(Records for this task)
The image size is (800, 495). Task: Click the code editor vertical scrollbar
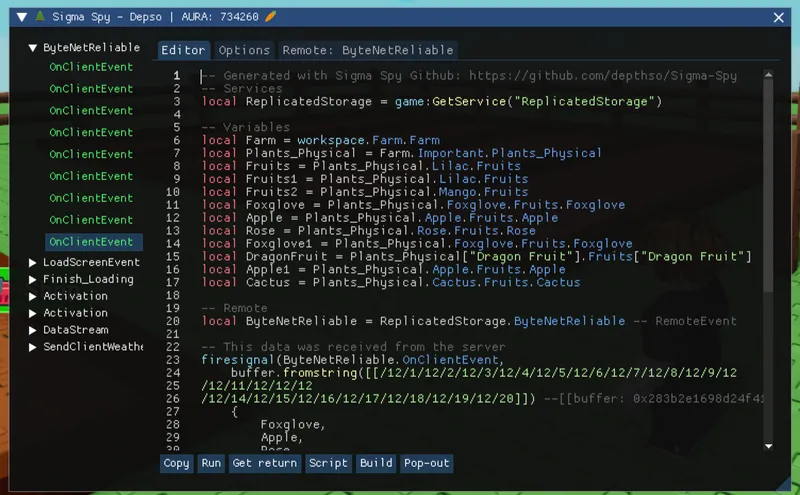(x=768, y=180)
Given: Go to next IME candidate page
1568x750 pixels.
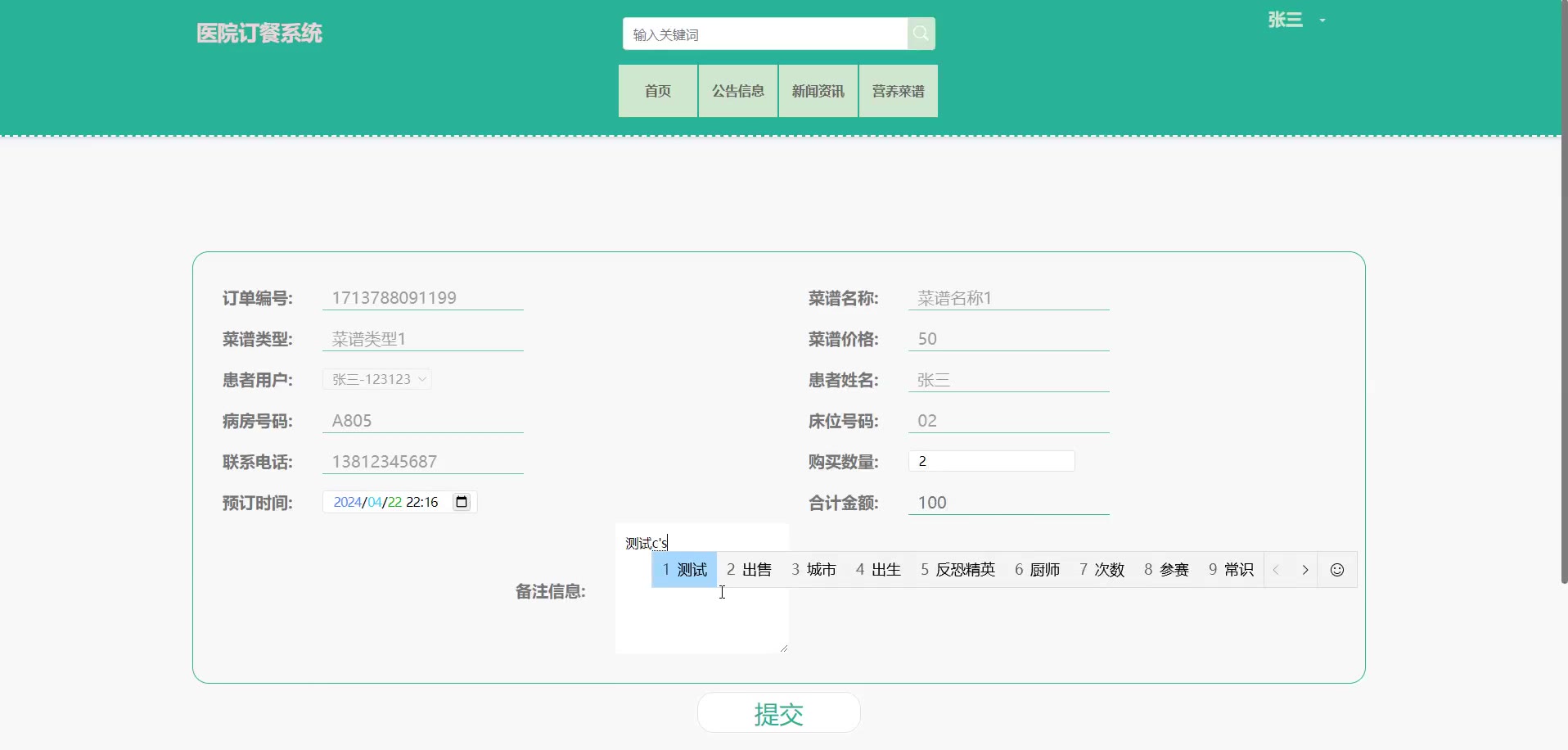Looking at the screenshot, I should tap(1304, 570).
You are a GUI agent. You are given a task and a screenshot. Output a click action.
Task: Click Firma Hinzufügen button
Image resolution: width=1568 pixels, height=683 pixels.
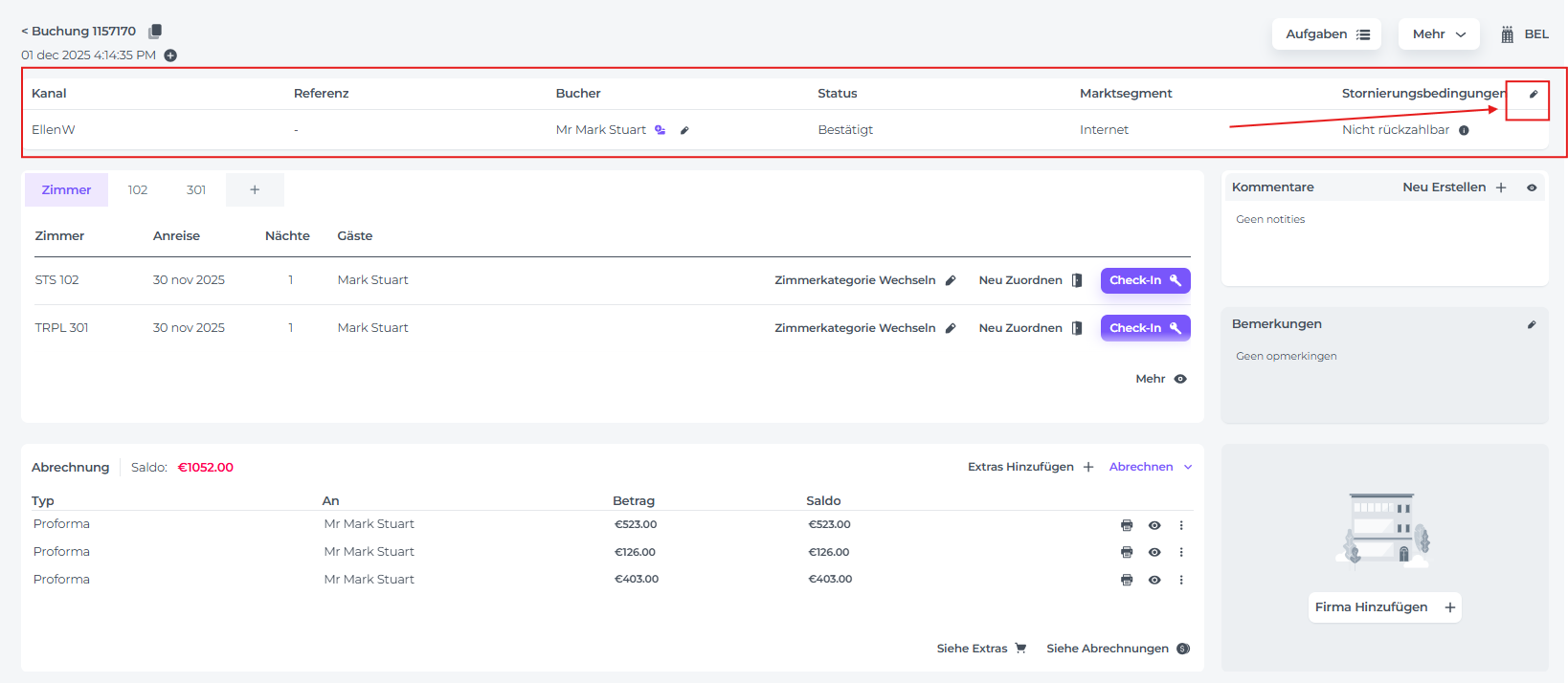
(End Records for this task)
Print nothing except the lines from the one with "Task: Click Firma Hinzufügen button" through the last line of the listing, exactly as written and with pictures removed.

Task: Click Firma Hinzufügen button
Image resolution: width=1568 pixels, height=683 pixels.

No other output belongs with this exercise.